Der Großteil der Robben, die letztes Jahr an der schleswig-holsteinischen Nordseeküste zur Welt gekommen ist, ist tot. In den vergangenen Monaten sind insgesamt mehr als 900 Robben unter rätselhaften Umständen gestorben.
"Eine gewisse Anzahl von Totfunden ist normal, doch im letzten Herbst und Winter waren es dreimal mehr Tiere als üblich", sagte der Biologe Kai Abt vom Kieler Büro Wildlife Consulting, der den Seehundbestand im Auftrag des Landes erfasst.
Ursache des Massensterbens sei in vielen Fällen eine Erkrankung der Tiere mit dem Lungenwurm, die bei Obduktionen festgestellt werden konnte. Wie das Landesamt berichtet, wird auch von der niedersächsischen Küste sowie den Niederlanden zurzeit ein "hochgradiger Lungenwurmbefall" gemeldet.
Jedoch sei derzeit noch unklar, ob es sich bei dem Jungtiersterben von 2009 um den Beginn eines Trends oder eine Ausnahme handelt.
Mögliche Ursache ist der Klimawandel
Abt hingegen bringt das Sterben der Tiere mit großklimatischen Schwankungen in Verbindung, die den Einstrom von Nährstoffen aus dem Atlantik in die Nordsee beeinflussen. Davon seien die Fischbestände unmittelbar betroffen und es gebe für die Robben kurzfristig weniger Nahrung als früher.
Diesen Nahrungsengpass würden die Jungtiere am meisten zu spüren bekommen, da sie bei der Jagd noch nicht dieselbe Ausdauer zeigten wie ihre ausgewachsenen Artgenossen.
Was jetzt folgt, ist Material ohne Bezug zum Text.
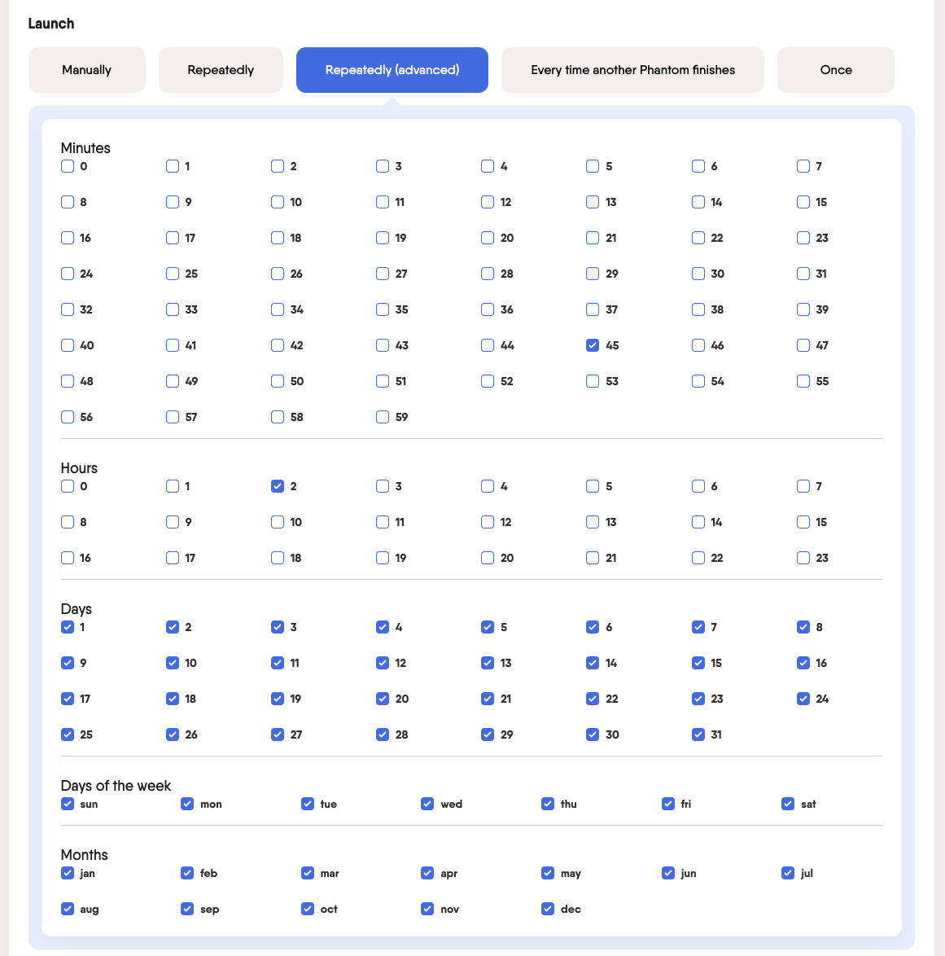The height and width of the screenshot is (956, 945).
Task: Select the Once launch option
Action: click(835, 70)
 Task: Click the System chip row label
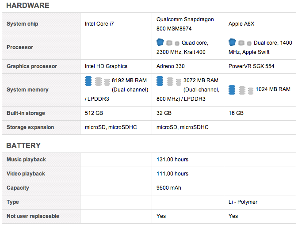(x=22, y=24)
Andere Wissenschaftler zweifeln an dieser These. So liegen im Landesbetrieb für Küstenschutz, Nationalpark und Meeresschutz in Schleswig-Holstein keine Belege dafür vor, dass der Nahrungsbestand für junge Seehunde zurückgegangen sei.
Die Tiere ernähren sich von Grundeln, Krabben, kleinen Schollen und anderen Fischen.
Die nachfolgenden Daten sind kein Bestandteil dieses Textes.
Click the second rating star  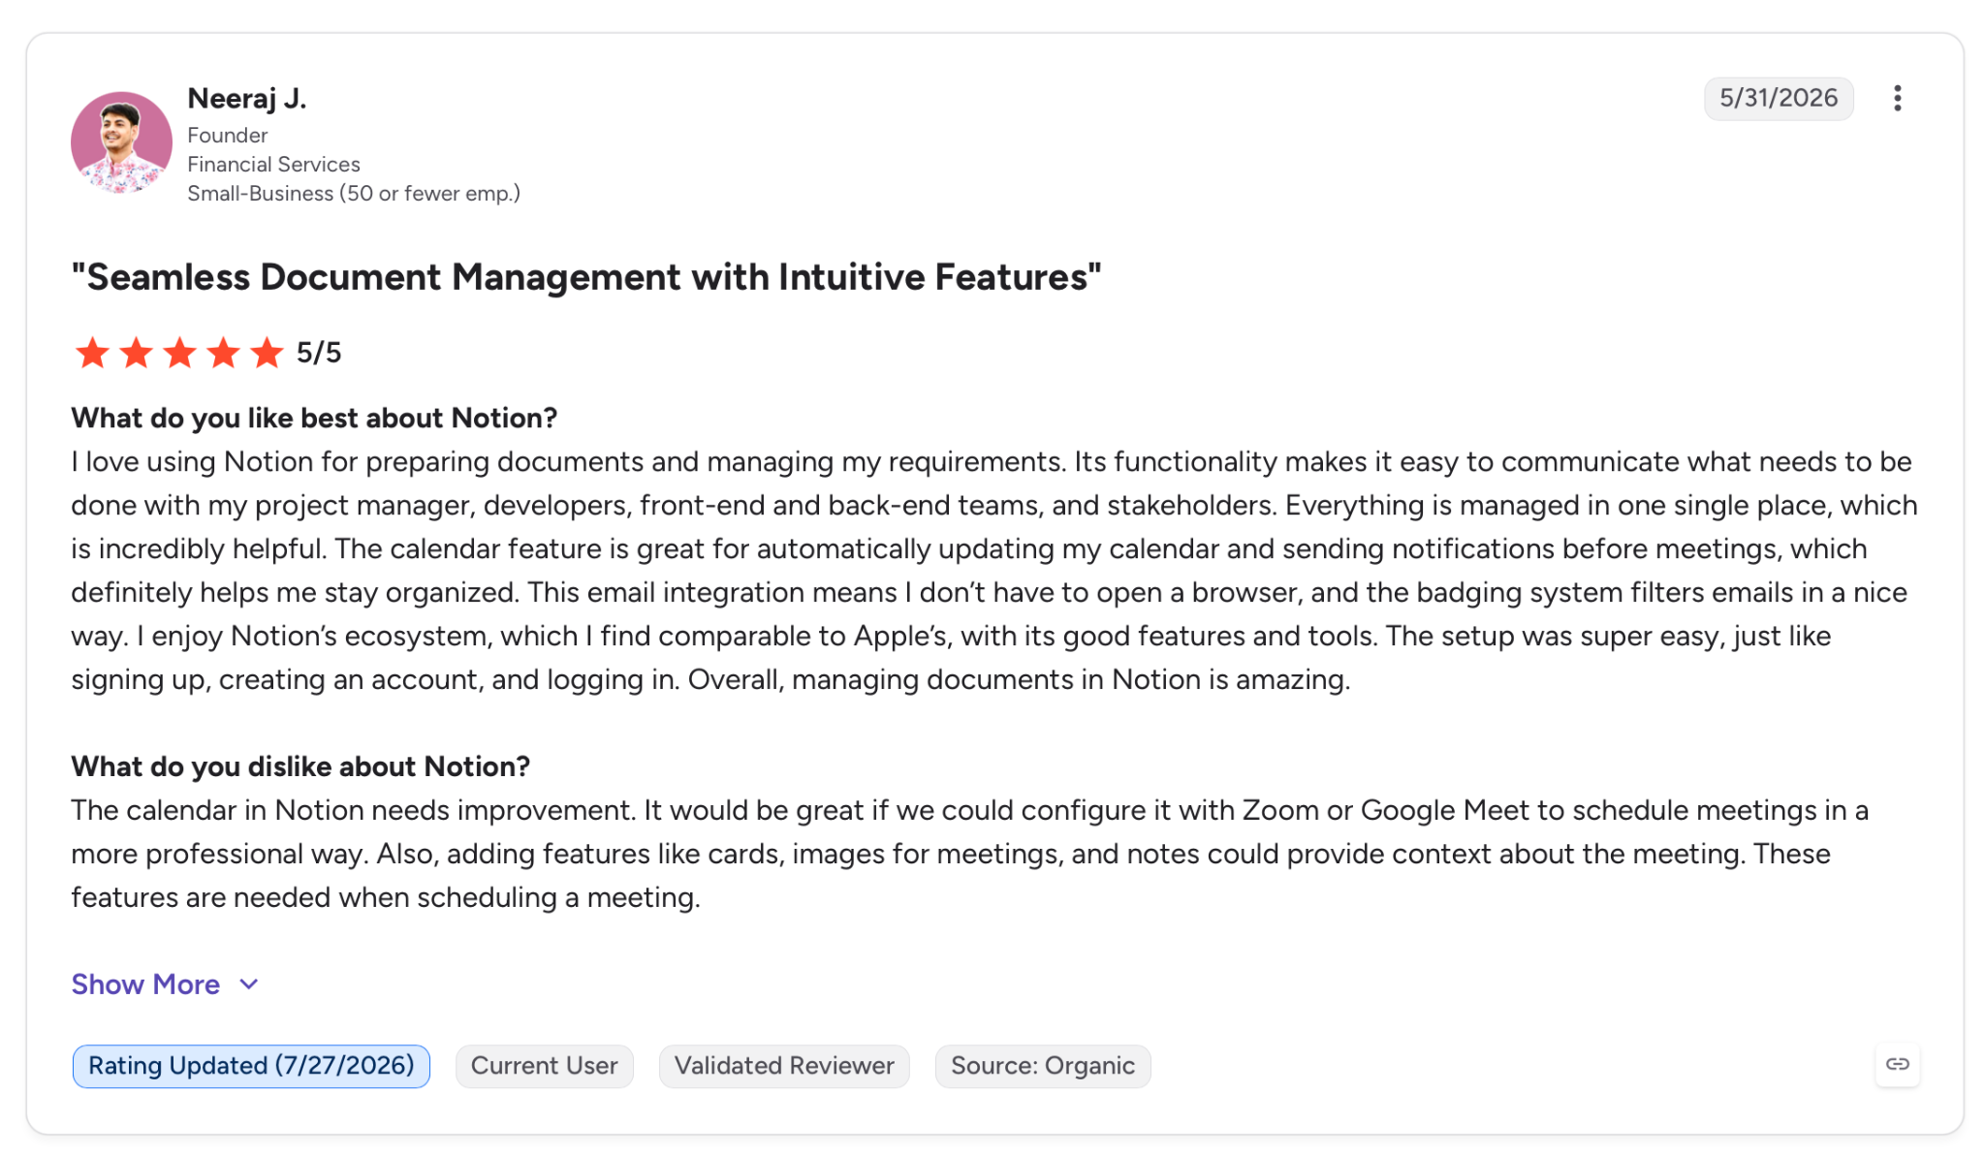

Einig sind sich die Experten jedoch darin, dass das Ökosystem weiter untersucht werden müsse, um die Ursachen des Jungtiersterbens aufzuklären.
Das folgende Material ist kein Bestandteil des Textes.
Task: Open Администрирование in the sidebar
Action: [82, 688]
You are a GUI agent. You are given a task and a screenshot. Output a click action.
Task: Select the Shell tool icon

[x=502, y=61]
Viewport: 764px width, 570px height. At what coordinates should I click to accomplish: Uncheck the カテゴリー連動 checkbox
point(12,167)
Auch wenn viele 2009 geborene Jungtiere zu Tode kamen, gab es im letzten Jahr so viele Seehunde in Schleswig-Holstein wie noch nie seit Beginn der Zählungen im Jahr 1975. Im Sommer wurden 8415 Seehunde gesichtet, knapp fünfmal so viele wie vor 35 Jahren. 2263 davon waren Jungtiere.